Many people are in turn, questioning if this was truly the only motivation in looking to get Gay out of her position as President of Harvard. Not only was she the first black president of Harvard, but also a woman. Misogyny and racial prejudice are no strangers to the ever-exclusive sphere of higher education that Harvard occupies. 

This sort of hatred contributing to Gay’s resignation is recognizable as prior to her resignation, assailants flooded Gay’s inbox with death threats and derogatory invective. Former Harvard President and Treasury Secretary Lawrence Summers criticized Gay for her “delayed” response to protests organized under Palestinian Solidarity Committee (a Harvard student organization) – namely a letter issued by the PSC that accused Israel of being “entirely responsible” for the violence that caused the death, at that time, 1,400 Palestinians. Students affiliated with PSC or similar groups faced doxxing, denied access to internships and jobs at Wall Street, as well as humiliation via a digital billboard at Harvard Square that identified and branded such students as “Harvard’s Leading Antisemites.”

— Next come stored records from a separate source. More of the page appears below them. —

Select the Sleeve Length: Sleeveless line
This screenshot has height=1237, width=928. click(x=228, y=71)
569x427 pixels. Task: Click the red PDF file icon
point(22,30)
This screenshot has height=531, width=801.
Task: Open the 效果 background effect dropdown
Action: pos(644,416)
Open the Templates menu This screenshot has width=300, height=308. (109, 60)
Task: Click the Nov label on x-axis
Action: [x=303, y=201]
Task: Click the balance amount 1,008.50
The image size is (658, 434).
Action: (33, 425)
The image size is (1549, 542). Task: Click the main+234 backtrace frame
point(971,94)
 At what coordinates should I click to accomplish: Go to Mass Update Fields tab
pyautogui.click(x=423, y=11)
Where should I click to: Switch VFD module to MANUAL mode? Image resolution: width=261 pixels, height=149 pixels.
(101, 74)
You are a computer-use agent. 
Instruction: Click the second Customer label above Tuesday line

These realities seem to beg the question: what role does the public play in the proceedings of higher education? The controversy around the entire issue has not only triggered countless academics and public figures to highlight how race is at the fulcrum of the backlash against Gay’s and her exit. It has also brought to wider public consciousness the extreme and even growing national tensions over what’s regarded as free speech on college campuses, the political associations of those connected to universities, the role donors can have on the functioning of schools, and even the future role and acceptance of DEI initiatives. Seemingly, in the case of Claudine Gay, it is the crucible at which such tensions have sprung.